In order to display a clear image on a larger projecting screen for more people, it needs to arrange a relatively high power bulb inside the projector. The high power bulb configured in the projector, however, would generate a greater amount of heat and result in a relatively high temperature while in operation, and thereby the operation of the other components of the projector would be reversely influenced. Furthermore, the high temperature as well as the great amount of heat produced by the bulb also reduces the life cycle thereof, which may increase the use cost for the projector. Accordingly, the cooling technique is always an important issue for improving the projector and reducing the cost thereof.
Please refer to FIG. 1, which is a diagram showing the interior arrangement of a conventional cooling device for the light source of the projector according to the prior art, as illustrated in the U.S. Pat. No. 6,203,159. A pair of exhaust fans 16′ are provided side by side in a line at positions corresponding to the exhaust port (not shown) of the rear case 5′ of the projector 1′. The exhaust fans 16′ introduce the cooling air drawn by three associated intake fans (not shown), so as to exhaust the hot air generated in the projector 1′. Through such configuration, a portion of the cooling air would flow into the projector 1′ through the opening 9022′ so as to cool the rear side of the light source 8′, and a portion of the cooling air would flow into the housing portion 9021′ so as to cool the front side of the light source 8′. In this case, the entire light source 8′ is provided with a desired cooling effect.
Nevertheless, the mentioned configuration still has some disadvantages. When the cooling air flows from the opening 9024′ into the housing portion 9021′, a large portion thereof will directly flow out the rear case 5′ along the housing portion 9021′, owing to the flow-guiding effect provided by the fans 16′. In this case, even the rotation rate of the fans 16′ is further increased, there is still only a quite small portion of cooling air that could flow into and thus cool the bulb portion which is always regarded as the dominating heat source of the light source 8′. Accordingly, such conventional cooling device for the light source of the projector needs to be improved due to the poor cooling effect for the bulb portion.

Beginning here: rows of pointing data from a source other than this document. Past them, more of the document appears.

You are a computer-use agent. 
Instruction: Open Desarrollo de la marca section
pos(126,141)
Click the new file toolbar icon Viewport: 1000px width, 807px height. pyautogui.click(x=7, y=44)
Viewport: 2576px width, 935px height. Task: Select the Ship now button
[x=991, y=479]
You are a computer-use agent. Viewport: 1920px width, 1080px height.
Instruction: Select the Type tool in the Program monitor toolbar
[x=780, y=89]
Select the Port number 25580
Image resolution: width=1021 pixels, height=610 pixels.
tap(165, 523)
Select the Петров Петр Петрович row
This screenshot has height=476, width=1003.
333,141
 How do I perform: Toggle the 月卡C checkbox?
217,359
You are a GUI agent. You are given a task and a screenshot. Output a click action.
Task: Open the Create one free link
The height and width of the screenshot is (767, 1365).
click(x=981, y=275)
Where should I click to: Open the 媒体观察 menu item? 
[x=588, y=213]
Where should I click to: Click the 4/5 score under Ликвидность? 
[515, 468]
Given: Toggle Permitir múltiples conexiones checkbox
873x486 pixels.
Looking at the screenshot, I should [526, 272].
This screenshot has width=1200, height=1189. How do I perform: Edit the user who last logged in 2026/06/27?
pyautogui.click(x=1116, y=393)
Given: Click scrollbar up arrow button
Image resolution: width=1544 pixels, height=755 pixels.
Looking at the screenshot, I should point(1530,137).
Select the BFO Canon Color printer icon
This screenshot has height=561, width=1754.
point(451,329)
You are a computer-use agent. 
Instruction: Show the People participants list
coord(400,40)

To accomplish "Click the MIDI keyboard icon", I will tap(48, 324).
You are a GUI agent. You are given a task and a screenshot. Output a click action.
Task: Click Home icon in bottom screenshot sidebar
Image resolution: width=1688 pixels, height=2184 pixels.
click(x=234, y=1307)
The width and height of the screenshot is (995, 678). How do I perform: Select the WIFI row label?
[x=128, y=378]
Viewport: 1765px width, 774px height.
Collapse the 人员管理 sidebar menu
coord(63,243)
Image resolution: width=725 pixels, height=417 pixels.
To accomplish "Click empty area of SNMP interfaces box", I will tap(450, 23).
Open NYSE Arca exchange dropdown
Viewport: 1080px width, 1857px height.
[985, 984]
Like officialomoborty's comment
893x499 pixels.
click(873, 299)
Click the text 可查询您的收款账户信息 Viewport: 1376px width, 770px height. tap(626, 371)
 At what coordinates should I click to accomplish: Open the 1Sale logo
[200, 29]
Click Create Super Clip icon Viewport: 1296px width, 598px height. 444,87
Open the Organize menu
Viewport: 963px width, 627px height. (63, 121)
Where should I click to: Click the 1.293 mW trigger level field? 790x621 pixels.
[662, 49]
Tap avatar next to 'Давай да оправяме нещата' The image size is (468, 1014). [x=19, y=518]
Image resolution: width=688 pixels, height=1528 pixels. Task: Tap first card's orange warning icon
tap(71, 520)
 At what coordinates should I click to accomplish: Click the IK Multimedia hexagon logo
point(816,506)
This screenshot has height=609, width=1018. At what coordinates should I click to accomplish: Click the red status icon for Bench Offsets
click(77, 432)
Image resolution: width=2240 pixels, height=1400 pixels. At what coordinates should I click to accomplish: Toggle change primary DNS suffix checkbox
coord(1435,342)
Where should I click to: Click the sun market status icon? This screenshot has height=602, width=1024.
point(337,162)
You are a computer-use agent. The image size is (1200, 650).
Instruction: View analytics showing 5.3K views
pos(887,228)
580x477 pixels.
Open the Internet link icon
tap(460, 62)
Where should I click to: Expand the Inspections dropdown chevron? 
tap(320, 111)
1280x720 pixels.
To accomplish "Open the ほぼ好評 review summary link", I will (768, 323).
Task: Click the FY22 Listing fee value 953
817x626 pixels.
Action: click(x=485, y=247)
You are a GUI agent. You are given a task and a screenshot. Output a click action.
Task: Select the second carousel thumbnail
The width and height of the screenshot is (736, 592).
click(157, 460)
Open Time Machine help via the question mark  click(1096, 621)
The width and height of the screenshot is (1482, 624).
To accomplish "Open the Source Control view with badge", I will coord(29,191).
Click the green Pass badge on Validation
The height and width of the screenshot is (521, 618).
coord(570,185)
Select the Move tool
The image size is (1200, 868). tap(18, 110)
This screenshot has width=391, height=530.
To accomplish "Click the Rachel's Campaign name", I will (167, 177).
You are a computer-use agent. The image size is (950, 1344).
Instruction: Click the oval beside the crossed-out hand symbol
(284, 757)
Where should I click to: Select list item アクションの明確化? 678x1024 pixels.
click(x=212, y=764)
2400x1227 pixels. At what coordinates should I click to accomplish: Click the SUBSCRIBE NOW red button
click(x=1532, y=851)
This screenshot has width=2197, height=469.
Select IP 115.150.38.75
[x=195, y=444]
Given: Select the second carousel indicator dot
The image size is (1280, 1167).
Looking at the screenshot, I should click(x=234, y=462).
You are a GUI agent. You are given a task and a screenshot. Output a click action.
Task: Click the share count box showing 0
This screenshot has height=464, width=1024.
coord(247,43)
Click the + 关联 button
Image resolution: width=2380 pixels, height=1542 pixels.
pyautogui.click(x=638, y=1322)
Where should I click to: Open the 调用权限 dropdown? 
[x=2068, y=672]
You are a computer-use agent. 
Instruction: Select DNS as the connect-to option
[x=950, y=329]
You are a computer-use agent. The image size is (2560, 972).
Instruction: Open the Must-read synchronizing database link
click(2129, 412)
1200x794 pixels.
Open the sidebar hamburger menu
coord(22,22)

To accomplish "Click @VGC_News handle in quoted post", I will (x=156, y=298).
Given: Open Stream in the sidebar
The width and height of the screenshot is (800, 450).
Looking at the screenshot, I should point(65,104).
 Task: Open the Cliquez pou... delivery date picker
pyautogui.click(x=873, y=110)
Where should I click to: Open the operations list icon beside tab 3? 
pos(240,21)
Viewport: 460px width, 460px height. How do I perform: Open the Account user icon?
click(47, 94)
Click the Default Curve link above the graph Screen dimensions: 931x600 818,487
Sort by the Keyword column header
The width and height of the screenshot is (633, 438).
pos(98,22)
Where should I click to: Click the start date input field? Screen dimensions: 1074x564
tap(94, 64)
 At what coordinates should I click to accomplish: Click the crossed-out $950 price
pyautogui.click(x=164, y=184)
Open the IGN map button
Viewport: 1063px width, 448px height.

FIG. 2 is a diagram illustrating the interior arrangement of a further conventional cooling device for the light source of the projector according to the prior art, as illustrated in the U.S. Pat. No. 6,758,583. The cooling device 2′ configured to cooling a light source 10′ includes two axial-flow exhaust fans 20′ and 30′ attached to the case 50′, and also includes a blower 40′ installed in the projector. The exhaust fan 20′ is located adjacent to the front end of the light source 10′ and the other exhaust fan 30′ is located adjacent to the rear end of the light source, where the hot airstream generated in the case is exhausted by the two exhaust fans 20′ and 30′, and the cooling air would be directed to the light source 10′ by the blower 40′.
In this case, the exhaust fans 20′ and 30′ operate only for exhausting the hot airstream from the case 50′. The blower 40′ is configured inside the projector and tends to provide a direct cooling effect for the bulb portion 11′ of the light source 10′. Since the blower 40′, however, is not specifically associated and configured with the light source 10′, a partition plate 70′ needs to be further configured between the exhaust portion of the blower 40′ and the light source 10′, so as to direct the cooling air. Accordingly, it is easily conceived that some portion of cooling air would still fail to effectively blow to the bulb portion 11′ of the light source 10′.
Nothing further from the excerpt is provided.